酔古堂剣掃 / 集醒・貧賤の人を待つに禮有るは難し
待富貴人,不難有禮,而難有體;待貧賤人,不難有恩,而難有禮。
新字:待富貴人,不難有礼,而難有体;待貧賤人,不難有恩,而難有礼。
書き下し
富貴の人を待つに、禮有るは難からずして、體有るは難し。貧賤の人を待つに、恩有るは難からずして、禮有るは難し。
現代語訳
富貴な人に接するとき、礼儀正しくするのは難しくありませんが、へつらわずに節度を保つのは難しいものです。

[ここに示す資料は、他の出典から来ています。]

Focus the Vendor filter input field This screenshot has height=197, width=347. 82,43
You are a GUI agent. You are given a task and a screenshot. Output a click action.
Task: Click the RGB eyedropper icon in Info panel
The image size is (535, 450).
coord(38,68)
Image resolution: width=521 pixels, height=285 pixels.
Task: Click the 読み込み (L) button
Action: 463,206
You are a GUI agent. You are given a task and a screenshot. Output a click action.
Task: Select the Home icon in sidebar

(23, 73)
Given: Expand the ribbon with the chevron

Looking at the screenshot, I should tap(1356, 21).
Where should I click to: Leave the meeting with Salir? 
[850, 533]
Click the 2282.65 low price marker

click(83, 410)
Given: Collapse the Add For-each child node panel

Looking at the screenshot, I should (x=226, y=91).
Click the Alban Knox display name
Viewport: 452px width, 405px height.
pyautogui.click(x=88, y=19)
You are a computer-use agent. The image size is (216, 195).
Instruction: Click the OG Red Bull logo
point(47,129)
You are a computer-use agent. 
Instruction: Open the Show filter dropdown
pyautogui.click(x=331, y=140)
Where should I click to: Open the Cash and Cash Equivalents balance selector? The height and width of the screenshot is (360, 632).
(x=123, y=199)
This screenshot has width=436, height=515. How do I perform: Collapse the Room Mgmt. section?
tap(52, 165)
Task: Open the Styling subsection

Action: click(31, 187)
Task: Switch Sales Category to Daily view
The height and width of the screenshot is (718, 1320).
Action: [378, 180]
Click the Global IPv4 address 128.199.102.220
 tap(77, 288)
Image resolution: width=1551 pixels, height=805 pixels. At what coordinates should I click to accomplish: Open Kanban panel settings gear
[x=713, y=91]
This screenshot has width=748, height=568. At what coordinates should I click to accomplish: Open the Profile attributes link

貧しく身分の低い人に接するとき、恵みを施すのは難しくありませんが、礼儀を尽くすのは難しいものです。
解説
相手の身分によって、人が陥りやすい態度の偏りを指摘した対句です。富貴の人の前では、誰でも丁寧になりますが、つい卑屈になって自分の品位、体を失いがちです。貧賤の人に対しては、施しをするのはたやすくても、相手を対等に敬う礼を尽くすのは難しいものです。施す側が上からの目線になってしまうからです。礼と体、恩と礼が交差して対になっている構成が巧みです。立場が上の人にはへつらわず、立場が下の人には見下さないという態度は、言うは易く行うは難しです。取引先や上司、あるいは店員や後輩など、相手によって態度が変わっていないか、自分を振り返ってみたいものです。